* Directions for this task
Using the material that follows, output exactly the lines from the one containing "Task: Click the browser back arrow" through the one containing "Viewport: 1568px width, 777px height.", with both ends kept.

* The data
= = =

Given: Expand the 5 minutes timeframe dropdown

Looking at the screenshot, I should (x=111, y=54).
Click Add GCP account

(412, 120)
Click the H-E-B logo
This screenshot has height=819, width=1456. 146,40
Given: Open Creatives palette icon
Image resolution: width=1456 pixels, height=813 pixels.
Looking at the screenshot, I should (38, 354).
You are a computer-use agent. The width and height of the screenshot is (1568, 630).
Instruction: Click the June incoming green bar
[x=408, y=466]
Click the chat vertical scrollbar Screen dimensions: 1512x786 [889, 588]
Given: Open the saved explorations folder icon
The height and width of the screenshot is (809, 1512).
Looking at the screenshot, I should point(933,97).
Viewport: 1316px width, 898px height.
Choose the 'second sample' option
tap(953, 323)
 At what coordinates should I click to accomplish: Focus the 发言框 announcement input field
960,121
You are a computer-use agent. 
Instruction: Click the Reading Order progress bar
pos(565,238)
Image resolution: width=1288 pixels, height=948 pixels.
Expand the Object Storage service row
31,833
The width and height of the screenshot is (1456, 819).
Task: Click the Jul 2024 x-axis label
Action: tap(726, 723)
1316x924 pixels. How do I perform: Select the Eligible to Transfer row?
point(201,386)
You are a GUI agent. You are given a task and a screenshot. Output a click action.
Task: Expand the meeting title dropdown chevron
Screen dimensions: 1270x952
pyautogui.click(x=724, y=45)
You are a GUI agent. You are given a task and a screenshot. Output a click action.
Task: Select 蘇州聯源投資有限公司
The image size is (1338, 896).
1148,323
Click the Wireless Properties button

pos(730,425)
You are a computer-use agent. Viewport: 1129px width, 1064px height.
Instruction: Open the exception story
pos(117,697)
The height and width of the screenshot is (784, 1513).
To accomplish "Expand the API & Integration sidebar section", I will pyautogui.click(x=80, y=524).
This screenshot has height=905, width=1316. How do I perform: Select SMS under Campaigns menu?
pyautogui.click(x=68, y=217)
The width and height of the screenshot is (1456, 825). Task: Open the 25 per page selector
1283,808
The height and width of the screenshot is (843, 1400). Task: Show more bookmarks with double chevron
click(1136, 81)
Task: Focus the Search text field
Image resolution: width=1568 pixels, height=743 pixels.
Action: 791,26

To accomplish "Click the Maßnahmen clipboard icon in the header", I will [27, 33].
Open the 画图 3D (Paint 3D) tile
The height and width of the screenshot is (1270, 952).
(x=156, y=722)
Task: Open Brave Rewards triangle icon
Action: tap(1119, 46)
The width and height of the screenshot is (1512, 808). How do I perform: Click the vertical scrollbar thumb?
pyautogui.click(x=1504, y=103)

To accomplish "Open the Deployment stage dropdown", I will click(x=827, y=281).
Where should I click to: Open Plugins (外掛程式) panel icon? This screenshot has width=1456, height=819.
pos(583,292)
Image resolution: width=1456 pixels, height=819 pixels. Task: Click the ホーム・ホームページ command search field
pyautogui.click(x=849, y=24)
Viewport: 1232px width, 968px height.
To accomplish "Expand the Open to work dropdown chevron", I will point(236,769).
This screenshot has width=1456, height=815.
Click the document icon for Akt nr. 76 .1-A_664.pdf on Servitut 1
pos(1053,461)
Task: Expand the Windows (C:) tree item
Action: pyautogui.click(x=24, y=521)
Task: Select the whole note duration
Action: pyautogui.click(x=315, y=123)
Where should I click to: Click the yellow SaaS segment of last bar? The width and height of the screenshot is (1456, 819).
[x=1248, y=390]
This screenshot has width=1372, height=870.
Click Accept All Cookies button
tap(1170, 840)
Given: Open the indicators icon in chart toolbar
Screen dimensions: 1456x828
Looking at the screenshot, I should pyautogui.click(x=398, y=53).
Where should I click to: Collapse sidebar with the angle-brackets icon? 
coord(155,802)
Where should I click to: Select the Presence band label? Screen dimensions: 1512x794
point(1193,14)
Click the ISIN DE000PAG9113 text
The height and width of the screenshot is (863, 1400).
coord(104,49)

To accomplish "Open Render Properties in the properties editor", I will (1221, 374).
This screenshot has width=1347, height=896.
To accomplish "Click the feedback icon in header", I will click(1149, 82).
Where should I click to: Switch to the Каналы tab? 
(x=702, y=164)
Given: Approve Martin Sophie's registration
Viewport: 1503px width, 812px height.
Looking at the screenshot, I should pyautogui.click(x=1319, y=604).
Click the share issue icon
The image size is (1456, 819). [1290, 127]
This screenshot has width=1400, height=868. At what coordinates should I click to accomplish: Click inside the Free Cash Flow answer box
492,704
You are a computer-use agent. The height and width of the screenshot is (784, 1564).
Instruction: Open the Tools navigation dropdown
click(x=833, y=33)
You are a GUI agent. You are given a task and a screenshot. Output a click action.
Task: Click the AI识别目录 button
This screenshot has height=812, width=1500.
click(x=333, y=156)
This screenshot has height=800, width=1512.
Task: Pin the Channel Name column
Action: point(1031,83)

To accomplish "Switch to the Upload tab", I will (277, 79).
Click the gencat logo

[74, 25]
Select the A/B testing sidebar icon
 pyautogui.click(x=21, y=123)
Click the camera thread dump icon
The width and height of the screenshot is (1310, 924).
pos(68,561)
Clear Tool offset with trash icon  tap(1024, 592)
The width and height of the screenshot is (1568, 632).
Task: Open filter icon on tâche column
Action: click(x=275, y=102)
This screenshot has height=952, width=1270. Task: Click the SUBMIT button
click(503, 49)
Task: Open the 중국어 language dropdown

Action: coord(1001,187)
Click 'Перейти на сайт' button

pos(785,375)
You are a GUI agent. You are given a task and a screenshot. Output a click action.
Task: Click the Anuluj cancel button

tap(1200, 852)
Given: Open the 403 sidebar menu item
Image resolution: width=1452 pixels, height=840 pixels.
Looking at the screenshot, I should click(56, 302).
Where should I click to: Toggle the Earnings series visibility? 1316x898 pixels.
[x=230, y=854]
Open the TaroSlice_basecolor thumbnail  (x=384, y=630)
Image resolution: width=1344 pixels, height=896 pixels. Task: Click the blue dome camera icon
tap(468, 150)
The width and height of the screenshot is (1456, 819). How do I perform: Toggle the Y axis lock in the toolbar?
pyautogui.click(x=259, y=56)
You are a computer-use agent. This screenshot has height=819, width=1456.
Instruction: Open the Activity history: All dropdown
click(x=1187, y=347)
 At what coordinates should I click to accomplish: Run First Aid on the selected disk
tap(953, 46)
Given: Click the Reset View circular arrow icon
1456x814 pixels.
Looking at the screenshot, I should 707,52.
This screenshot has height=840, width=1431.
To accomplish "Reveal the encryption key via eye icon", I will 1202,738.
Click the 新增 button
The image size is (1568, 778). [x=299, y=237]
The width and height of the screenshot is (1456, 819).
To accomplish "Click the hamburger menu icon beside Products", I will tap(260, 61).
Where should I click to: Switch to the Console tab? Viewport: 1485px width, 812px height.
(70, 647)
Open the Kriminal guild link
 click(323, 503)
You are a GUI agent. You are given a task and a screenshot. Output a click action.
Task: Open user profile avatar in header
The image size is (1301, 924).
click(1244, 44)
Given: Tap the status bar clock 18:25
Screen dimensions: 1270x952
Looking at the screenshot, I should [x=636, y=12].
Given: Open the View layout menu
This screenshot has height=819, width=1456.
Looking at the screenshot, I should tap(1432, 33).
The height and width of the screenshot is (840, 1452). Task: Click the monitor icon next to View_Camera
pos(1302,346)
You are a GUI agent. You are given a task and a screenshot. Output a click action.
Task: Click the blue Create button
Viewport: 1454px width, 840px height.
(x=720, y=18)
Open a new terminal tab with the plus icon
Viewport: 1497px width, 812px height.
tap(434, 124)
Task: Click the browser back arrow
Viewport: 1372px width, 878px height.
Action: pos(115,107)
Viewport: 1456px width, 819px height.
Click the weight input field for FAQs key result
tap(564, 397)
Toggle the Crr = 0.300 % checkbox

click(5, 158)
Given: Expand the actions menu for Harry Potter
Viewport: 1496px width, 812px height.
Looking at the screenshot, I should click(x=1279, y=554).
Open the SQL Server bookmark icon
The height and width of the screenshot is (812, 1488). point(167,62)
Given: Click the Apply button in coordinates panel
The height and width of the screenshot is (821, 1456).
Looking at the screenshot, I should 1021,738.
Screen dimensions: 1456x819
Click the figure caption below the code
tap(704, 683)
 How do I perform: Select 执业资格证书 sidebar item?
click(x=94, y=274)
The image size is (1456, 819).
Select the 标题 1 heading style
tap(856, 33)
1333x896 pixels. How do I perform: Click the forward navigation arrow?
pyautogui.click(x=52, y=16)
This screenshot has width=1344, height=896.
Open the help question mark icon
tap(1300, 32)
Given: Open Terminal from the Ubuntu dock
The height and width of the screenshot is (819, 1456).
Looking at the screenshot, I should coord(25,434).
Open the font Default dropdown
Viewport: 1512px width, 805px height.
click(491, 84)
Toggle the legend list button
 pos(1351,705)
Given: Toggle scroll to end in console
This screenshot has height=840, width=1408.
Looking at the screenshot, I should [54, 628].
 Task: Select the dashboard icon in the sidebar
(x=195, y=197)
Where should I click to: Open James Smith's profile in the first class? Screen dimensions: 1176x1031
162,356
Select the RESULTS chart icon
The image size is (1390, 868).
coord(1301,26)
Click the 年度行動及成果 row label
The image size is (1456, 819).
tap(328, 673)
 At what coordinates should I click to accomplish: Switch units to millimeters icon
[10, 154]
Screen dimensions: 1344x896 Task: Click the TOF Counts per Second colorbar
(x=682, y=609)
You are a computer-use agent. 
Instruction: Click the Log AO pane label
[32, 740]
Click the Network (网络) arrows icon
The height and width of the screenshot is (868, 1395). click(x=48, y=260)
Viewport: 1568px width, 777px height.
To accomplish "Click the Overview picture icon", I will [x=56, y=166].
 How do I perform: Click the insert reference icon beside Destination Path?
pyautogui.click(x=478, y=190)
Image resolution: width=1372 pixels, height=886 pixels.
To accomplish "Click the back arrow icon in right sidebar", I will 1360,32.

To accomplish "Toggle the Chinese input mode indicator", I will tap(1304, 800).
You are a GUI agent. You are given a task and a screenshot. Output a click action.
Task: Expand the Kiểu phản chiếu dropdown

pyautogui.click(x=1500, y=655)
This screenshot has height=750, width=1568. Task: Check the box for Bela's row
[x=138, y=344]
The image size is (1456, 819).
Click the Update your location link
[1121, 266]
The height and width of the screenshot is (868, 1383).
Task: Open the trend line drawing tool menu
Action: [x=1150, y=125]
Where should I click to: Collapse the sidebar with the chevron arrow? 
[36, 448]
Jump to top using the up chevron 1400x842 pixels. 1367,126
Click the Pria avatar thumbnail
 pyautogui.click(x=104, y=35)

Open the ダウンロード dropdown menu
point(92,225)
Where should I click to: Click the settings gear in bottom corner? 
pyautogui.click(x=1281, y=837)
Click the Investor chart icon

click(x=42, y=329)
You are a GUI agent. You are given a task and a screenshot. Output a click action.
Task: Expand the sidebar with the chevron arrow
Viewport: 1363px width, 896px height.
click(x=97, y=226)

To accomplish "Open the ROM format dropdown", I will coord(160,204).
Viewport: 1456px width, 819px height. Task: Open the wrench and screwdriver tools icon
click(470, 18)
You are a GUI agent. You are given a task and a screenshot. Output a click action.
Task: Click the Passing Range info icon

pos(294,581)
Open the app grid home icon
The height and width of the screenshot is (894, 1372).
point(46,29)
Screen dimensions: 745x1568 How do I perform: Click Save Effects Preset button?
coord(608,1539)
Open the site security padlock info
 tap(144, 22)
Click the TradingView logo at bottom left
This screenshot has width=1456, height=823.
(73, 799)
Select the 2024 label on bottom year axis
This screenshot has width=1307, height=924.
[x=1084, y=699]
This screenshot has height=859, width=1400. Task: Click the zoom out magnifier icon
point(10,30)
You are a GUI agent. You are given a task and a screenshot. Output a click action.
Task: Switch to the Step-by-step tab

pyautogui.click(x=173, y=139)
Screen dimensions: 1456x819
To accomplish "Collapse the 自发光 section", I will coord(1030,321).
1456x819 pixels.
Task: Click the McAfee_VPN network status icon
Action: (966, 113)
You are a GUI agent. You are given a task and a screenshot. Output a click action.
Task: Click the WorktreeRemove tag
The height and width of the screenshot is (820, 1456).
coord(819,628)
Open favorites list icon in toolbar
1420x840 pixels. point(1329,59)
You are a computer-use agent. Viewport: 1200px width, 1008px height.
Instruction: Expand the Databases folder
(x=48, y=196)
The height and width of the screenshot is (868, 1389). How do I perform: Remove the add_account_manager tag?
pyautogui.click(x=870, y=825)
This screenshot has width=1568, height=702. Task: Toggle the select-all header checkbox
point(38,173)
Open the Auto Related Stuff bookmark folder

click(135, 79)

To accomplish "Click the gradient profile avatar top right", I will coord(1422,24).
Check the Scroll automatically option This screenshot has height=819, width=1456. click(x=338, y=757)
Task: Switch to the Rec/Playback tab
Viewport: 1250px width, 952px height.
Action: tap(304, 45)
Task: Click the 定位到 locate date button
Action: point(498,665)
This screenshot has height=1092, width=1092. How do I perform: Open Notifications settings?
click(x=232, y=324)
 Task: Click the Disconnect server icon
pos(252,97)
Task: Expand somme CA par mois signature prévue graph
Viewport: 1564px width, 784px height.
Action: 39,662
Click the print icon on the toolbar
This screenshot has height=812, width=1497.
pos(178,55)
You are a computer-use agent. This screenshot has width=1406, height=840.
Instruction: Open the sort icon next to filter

= = =

* Task answer
Task: Click the browser back arrow
Viewport: 1372px width, 878px height.
Action: pos(115,107)
Viewport: 1456px width, 819px height.
Click the weight input field for FAQs key result
tap(564, 397)
Toggle the Crr = 0.300 % checkbox

click(5, 158)
Given: Expand the actions menu for Harry Potter
Viewport: 1496px width, 812px height.
Looking at the screenshot, I should click(x=1279, y=554).
Open the SQL Server bookmark icon
The height and width of the screenshot is (812, 1488). point(167,62)
Given: Click the Apply button in coordinates panel
The height and width of the screenshot is (821, 1456).
Looking at the screenshot, I should 1021,738.
Screen dimensions: 1456x819
Click the figure caption below the code
tap(704, 683)
 How do I perform: Select 执业资格证书 sidebar item?
click(x=94, y=274)
The image size is (1456, 819).
Select the 标题 1 heading style
tap(856, 33)
1333x896 pixels. How do I perform: Click the forward navigation arrow?
pyautogui.click(x=52, y=16)
This screenshot has width=1344, height=896.
Open the help question mark icon
tap(1300, 32)
Given: Open Terminal from the Ubuntu dock
The height and width of the screenshot is (819, 1456).
Looking at the screenshot, I should coord(25,434).
Open the font Default dropdown
Viewport: 1512px width, 805px height.
click(491, 84)
Toggle the legend list button
 pos(1351,705)
Given: Toggle scroll to end in console
This screenshot has height=840, width=1408.
Looking at the screenshot, I should [54, 628].
 Task: Select the dashboard icon in the sidebar
(x=195, y=197)
Where should I click to: Open James Smith's profile in the first class? Screen dimensions: 1176x1031
162,356
Select the RESULTS chart icon
The image size is (1390, 868).
coord(1301,26)
Click the 年度行動及成果 row label
The image size is (1456, 819).
tap(328, 673)
 At what coordinates should I click to accomplish: Switch units to millimeters icon
[10, 154]
Screen dimensions: 1344x896 Task: Click the TOF Counts per Second colorbar
(x=682, y=609)
You are a computer-use agent. 
Instruction: Click the Log AO pane label
[32, 740]
Click the Network (网络) arrows icon
The height and width of the screenshot is (868, 1395). click(x=48, y=260)
Viewport: 1568px width, 777px height.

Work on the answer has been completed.